In the optical fiber array manufactured by this method, the optical-fiber bare fibers m held in the region where they have been aligned by the optical-fiber bare fiber alignment guide h are mounted between the plate member A and the plate member B. Hence, compared with the optical fiber array obtained by the method disclosed in Japanese Patent Application Laid-open No. 6-11625, the alignment intervals in the optical-fiber bare fibers can be set with high accuracy.
Now, there is no problem when the thickness dimension of the plate member A and that of the plate member B are uniformly equal over the length in the direction of alignment of the optical-fiber bare fibers m.
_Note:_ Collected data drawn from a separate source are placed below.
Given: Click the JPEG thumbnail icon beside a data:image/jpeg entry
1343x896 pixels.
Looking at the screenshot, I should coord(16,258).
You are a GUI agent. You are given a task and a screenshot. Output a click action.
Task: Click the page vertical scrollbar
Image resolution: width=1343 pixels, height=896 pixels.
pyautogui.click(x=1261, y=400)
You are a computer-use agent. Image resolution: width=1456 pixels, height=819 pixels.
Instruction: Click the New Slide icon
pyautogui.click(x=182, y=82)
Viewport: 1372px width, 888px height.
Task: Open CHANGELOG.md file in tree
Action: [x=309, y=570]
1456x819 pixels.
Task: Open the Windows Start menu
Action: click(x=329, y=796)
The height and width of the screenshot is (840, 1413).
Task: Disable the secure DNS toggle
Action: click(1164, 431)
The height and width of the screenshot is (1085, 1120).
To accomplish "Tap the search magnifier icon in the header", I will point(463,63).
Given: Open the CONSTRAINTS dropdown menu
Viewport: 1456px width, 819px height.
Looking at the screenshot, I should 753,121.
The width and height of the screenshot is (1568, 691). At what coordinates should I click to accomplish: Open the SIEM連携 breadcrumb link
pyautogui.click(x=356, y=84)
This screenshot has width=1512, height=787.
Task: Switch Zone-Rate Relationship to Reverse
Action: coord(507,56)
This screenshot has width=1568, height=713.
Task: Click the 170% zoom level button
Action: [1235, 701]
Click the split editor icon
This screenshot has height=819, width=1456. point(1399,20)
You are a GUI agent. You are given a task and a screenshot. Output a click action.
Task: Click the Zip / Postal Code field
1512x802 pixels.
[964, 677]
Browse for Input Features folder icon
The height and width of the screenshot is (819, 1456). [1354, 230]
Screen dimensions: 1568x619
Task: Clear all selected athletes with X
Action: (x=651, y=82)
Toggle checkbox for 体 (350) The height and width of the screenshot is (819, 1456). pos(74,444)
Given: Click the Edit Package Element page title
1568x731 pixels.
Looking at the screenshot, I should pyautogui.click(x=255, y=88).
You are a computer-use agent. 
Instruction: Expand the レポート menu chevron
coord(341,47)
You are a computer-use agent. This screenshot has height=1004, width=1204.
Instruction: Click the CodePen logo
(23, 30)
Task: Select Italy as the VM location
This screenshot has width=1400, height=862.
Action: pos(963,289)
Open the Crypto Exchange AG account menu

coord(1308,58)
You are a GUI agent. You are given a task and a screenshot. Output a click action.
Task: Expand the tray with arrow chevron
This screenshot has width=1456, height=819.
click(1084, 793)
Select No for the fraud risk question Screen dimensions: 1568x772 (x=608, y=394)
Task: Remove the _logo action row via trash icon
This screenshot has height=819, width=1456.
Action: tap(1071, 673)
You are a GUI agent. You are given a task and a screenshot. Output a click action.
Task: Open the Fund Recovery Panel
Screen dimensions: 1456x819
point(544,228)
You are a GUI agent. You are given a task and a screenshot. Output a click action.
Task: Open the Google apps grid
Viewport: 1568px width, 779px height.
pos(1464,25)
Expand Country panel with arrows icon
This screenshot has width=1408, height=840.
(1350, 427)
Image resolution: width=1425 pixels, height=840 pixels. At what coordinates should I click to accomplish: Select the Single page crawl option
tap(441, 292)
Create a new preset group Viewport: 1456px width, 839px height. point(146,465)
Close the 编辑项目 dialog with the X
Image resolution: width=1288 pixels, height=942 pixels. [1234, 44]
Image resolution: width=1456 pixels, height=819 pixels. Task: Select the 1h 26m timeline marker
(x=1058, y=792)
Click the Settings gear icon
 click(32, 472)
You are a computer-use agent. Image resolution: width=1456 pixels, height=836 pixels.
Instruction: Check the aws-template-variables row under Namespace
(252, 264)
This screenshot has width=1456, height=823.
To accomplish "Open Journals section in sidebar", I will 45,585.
However, when as shown in FIG. 13 the flat surface of the plate member B on the side opposite to the side on which the optical-fiber bare fibers m are held serves as a disposition standard surface B1 when the array is set in, the thickness dimension of the plate member B may come non-uniform as shown in FIG. 13 (d1 differs from d2). In such a case, because of this non-uniformity in thickness dimension, the distance from central points of the respective optical-fiber bare fibers m to the disposition standard surface B1 may vary to make it impossible to adjust to a desired preset distance H the distance from the disposition standard surface B1 to the central points of the respective optical-fiber bare fibers m. There has been such a problem.
For example, single-mode optical fibers mounted to an optical fiber array and light rays guided through optical waveguide paths have a diameter of about 10 μm. Hence, if the single-mode optical fibers and the optical waveguide paths are positionally deviated by 10 μm or more, their mutual conduction can not be ensured, so that any operation to make mutual positional adjustment that may make the intensity of guided light maximum can not be started. There has been such a problem.
Since in some cases the thickness dimension of the plate member B conventionally used may vary in a width of 10 μm or more, the guided light can not be ensured however accurately the dimensions of optical guide paths are set. Hence, there has been the problem that any operation to make mutual positional adjustment that may make the intensity of guided light maximum can not be started.
Incidentally, there is another problem that, although the positional accuracy in disposing optical-fiber bare fibers can be kept with high accuracy by keeping to a stated value and with high accuracy the thickness dimension of the plate member B on which the optical-fiber bare fibers are to be mounted, this necessitates techniques of working plate members with high accuracy, resulting in a high cost.